Data Collaborative Taps Predictive Analytics to Coordinate Care
For example, hospitals are now penalized for certain "preventable" readmissions—yet the collaborative seeks to prevent "all-cause" readmissions, anticipating that hospitals and health systems will have to transform even further the way they provide clinical care.
Often, patients are readmitted because they've failed to follow their drug regimens post discharge, or because they don't have the support to take care of themselves after they are discharged. This is a huge source of waste in healthcare because of lack of capability.
For example, the 30-day readmission rate for Medicare beneficiaries is around 20%, which equates to about 2 million people a year. Those dollars quickly add up. The collaborative aims to change that by being able first to predict based on a variety of disparate sources of data, who is likely to be readmitted, so that hospital can address issues that may cause a readmission proactively.
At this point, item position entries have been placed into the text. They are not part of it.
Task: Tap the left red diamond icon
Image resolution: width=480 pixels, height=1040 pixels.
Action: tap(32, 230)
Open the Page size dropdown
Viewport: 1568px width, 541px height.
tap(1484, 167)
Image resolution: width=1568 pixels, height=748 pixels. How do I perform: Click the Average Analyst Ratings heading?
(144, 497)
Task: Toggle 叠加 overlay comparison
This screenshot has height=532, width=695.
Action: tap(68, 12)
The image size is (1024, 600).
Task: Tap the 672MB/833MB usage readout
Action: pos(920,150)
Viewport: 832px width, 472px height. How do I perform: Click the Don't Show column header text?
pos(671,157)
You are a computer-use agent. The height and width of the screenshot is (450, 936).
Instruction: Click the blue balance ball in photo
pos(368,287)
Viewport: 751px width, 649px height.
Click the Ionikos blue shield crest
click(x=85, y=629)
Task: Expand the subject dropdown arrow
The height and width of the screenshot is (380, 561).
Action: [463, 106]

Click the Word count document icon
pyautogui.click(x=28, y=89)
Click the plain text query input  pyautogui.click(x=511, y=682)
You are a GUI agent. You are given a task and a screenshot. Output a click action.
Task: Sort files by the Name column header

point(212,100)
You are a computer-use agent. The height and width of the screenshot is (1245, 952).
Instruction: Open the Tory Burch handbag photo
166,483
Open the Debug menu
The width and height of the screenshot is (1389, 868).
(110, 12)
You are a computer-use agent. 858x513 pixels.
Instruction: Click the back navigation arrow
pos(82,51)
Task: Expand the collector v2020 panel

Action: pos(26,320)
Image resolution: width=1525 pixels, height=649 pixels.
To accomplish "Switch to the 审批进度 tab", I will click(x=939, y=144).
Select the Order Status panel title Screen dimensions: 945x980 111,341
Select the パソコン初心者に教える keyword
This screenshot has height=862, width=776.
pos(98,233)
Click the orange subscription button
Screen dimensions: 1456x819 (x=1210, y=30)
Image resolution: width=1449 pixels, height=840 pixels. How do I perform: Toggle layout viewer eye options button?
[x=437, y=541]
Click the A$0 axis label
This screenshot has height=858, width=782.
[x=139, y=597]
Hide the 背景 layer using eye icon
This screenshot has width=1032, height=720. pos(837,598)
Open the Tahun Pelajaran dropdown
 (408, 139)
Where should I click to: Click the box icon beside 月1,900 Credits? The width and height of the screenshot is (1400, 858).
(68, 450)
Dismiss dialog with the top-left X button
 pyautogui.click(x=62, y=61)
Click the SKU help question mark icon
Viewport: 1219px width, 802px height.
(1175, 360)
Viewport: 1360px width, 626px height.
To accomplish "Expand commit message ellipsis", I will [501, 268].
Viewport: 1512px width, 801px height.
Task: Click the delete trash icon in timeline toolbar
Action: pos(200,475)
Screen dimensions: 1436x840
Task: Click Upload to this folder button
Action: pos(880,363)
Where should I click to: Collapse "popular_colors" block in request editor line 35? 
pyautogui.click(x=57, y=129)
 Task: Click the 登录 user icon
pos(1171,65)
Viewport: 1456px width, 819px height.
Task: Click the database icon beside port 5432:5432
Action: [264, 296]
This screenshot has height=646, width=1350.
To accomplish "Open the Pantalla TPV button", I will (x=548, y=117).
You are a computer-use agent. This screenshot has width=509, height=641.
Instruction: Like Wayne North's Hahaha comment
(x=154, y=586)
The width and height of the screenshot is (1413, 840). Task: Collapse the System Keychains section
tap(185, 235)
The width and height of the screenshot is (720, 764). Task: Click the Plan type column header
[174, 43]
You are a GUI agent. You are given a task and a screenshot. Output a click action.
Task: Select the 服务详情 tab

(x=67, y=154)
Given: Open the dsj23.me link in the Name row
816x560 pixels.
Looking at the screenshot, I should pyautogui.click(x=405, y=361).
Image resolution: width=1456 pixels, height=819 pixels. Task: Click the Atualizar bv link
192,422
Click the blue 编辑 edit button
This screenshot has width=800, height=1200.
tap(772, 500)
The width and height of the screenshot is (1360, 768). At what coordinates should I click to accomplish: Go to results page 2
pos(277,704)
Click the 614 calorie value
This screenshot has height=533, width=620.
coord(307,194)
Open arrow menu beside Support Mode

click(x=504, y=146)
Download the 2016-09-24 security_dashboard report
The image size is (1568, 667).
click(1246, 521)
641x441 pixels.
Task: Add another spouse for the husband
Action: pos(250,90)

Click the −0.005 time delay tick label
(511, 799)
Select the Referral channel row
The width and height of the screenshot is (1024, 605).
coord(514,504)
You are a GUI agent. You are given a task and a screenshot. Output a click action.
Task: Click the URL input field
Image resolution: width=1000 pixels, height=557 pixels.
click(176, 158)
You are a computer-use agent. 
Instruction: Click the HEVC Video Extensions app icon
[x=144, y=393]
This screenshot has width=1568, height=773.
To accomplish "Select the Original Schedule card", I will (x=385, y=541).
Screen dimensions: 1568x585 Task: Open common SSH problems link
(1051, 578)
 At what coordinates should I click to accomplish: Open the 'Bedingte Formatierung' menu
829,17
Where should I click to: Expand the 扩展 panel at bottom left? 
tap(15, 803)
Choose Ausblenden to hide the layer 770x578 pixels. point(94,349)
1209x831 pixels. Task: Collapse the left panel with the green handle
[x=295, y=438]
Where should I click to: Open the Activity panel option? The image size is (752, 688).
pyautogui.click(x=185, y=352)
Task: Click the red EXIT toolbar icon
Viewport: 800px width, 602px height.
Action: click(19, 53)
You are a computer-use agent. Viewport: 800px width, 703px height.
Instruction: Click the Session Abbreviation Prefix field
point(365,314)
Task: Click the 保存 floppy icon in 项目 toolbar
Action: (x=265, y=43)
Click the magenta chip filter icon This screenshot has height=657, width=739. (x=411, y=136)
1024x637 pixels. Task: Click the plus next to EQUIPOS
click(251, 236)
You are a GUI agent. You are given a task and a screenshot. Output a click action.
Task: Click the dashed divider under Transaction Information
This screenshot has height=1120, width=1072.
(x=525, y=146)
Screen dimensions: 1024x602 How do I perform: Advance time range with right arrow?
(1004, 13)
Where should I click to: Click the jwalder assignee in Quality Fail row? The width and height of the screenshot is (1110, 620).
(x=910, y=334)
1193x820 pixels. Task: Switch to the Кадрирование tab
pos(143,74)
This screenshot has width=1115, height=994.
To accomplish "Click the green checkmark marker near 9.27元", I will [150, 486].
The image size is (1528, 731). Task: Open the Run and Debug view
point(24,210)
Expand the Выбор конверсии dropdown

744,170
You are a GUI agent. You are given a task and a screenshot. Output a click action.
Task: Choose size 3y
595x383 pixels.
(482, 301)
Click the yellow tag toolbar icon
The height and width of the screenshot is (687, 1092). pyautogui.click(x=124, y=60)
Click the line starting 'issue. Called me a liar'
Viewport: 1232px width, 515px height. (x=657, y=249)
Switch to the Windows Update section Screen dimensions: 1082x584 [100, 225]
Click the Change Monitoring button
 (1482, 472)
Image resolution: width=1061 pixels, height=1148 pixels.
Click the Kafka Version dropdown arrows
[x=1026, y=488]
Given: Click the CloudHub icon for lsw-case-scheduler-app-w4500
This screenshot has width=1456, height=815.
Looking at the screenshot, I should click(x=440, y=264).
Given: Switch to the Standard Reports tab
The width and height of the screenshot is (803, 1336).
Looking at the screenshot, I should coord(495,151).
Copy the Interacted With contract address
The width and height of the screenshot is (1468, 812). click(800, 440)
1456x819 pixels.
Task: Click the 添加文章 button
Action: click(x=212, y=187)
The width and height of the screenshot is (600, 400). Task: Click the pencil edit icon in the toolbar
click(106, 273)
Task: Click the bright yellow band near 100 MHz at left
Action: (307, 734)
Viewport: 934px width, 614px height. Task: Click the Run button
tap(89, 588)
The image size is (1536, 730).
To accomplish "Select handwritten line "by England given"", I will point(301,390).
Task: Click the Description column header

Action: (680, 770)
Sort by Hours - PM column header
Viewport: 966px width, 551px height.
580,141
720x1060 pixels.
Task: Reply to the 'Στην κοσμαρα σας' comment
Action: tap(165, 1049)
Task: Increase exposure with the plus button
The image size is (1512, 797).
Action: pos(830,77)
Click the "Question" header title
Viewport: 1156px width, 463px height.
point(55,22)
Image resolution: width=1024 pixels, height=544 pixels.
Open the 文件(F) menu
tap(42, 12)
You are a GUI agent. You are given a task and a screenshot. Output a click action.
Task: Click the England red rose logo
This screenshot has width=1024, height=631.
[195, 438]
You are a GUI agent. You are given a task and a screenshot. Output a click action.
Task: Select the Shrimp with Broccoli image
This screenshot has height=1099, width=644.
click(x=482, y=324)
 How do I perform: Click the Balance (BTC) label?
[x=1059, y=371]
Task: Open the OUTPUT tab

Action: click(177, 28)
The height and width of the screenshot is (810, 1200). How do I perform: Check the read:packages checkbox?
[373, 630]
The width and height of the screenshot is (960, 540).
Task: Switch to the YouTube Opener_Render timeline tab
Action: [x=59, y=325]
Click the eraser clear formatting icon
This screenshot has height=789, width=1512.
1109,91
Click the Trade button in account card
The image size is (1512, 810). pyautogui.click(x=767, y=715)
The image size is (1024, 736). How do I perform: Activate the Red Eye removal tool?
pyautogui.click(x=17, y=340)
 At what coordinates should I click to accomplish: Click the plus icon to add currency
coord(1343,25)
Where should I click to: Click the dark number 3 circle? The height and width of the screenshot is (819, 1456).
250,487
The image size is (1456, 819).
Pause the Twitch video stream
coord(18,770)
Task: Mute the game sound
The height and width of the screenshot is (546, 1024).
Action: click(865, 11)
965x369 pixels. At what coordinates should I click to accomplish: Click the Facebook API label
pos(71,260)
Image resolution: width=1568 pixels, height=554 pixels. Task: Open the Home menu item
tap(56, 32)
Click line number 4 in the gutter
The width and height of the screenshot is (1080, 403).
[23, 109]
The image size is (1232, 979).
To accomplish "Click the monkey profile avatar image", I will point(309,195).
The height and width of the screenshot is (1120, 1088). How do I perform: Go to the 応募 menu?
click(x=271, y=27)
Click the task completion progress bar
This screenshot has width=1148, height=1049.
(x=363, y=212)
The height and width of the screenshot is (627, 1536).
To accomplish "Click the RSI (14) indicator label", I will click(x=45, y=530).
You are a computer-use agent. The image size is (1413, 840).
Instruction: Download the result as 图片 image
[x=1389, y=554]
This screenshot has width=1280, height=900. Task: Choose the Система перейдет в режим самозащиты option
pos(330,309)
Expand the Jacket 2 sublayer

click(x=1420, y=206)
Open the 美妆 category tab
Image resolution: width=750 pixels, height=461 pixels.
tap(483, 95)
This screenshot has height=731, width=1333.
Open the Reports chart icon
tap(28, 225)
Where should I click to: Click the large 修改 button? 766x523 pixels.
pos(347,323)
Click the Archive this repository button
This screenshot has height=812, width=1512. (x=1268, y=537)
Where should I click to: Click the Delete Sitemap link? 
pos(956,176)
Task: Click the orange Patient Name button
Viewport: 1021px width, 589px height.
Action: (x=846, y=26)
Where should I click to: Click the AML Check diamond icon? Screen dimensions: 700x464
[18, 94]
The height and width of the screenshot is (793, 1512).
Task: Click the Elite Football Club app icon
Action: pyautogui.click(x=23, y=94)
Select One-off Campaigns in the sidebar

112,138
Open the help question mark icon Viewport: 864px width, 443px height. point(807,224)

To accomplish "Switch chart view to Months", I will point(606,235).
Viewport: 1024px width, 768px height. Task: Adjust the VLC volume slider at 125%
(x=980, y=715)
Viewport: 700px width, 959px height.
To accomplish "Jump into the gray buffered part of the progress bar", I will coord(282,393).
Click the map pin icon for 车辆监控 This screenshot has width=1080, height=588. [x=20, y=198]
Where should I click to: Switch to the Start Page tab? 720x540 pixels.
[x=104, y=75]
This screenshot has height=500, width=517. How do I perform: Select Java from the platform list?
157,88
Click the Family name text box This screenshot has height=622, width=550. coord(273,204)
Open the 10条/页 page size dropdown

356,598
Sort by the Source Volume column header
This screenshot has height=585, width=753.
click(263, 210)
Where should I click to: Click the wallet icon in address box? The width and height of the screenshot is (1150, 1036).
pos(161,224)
The DAC pharmacy compliance model is designed to remind patients and their caregivers about the importance of follow-up medications. Analytics in the module will work to notify providers within 24 hours who has not filled their prescriptions, for example, and immediately intervene.
With its readmissions module, the DAC model will analyze both EMR and administrative data to identify patients who are most likely to be readmitted before they are discharged, and will identify potential risk factors for particular patients, tying patients to evidence-based checklists based on their condition.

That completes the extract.